Many of you have read my writing or heard me talk about the power of attachment theory, John Bowlby’s landmark research into the birth of anxiety in pre-verbal infants whose mothers and fathers do not sense their worry and do not or cannot comfort and soothe them. I believe – so do many attachment theorists – that Bowlby’s theories apply to people and their animals as well, in that humans constantly replay attachment issues in their own lives with their pets, especially dogs, cats and horses. When I wrote “The New Work Of Dogs,” I studied attachment theory and I learned to see people and their animals and tell them what their mothers are like. Maria calls this my hat trick, and it rarely is off the mark. Our interactions with our pets are like video replays of our own attachments, or lack of them. They are records of our own emotional histories. We love to talk about what our pets think, but are not so quick to explore what we are thinking when we choose and live with animals, when we adopt and rescue them, when we project so many things onto them.

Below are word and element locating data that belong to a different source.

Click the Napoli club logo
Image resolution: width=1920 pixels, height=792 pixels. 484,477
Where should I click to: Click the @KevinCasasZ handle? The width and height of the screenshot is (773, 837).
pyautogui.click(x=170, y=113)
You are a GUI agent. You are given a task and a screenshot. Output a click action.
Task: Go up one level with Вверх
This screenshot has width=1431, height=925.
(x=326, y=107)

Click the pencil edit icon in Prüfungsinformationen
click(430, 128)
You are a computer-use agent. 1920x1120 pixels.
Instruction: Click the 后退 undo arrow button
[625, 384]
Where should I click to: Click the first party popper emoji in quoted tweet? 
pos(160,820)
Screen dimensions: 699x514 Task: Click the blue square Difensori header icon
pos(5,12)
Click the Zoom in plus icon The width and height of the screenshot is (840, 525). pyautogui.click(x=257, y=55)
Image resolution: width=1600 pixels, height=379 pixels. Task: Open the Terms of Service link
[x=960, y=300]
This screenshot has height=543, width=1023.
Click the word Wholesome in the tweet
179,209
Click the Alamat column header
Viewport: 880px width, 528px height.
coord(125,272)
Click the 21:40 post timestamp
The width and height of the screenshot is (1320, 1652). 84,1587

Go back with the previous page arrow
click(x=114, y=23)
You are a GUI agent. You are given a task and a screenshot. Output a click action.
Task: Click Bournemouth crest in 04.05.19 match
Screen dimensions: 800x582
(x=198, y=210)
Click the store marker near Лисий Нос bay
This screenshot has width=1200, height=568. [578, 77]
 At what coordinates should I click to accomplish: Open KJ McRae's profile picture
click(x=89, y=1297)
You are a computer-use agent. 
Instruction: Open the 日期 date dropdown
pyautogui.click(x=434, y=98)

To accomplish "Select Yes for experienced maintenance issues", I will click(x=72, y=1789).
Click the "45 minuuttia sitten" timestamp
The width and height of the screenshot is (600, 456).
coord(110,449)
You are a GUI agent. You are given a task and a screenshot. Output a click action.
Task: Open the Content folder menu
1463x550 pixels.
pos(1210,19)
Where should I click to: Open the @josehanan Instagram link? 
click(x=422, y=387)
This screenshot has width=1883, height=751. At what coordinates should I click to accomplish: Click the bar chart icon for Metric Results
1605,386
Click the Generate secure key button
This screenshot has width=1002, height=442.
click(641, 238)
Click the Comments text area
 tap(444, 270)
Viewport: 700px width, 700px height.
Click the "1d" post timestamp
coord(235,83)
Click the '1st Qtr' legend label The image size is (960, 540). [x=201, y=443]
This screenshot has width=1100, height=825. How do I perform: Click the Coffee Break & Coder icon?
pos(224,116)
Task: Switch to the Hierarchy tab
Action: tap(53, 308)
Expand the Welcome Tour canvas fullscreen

I believe my dream was powerful on many levels, and one of them was that I believe it led me to understand the birth of fear in me. I have strong memories of being alone and frightened in dark rooms, and of calling for help and learning that no one would come. This is a template for many of my night and other fears about the world. I consider myself pretty strong, and others who know me consider me strong, but not always at night, not when I am alone feeling fear. In my dream, I called out to my parents, and was comforted by the idea that they were there. I felt a strong sense of peace and safety.
Then I woke up and remembered that they were not, they were never there in that way. I have been working backwards for years to understand the source of my fear, the birth of anxiety. And I believe the work I have been doing – especially meditation and shamanic soul retrieval – brought me back to that time and place to show me two things: one that I was frightened and reached out for help, and secondly, that help is there, it is always there, that I am never alone. That was the peace and safety I felt, perhaps the most important part of the dream.
The terror I felt was old stuff, my old story, my struggle and lament tales, the stories of my consciousness and of my life until I awakened and began working on other stories. The shaman Carol Tunney said of my dream that fear is perhaps nothing more than the panic that comes when we forget that we are not alone. I think that is so. But I think the dream also showed me that I am alone in a sense. I have people around me that help me and love me, but they are not soothers, not enablers, they are not responsible for me. Maria and I love and support one another, but she can not make me feel safe in the world, only I can do that. When I call out to help, I am the one that has to answer, and affirm this: I can take care of myself, I am connected to many things more than myself, and I am learning that fear and panic do not work, they do not solve problems, they do not make anything better. For me, they have always made things worse. They don’t work for me any longer.
So my dream suggested that I continue to let them go. There is peace and safety, and it exists inside of me. Time for it to come out and into the light. Everything is a gift, even a nightmare.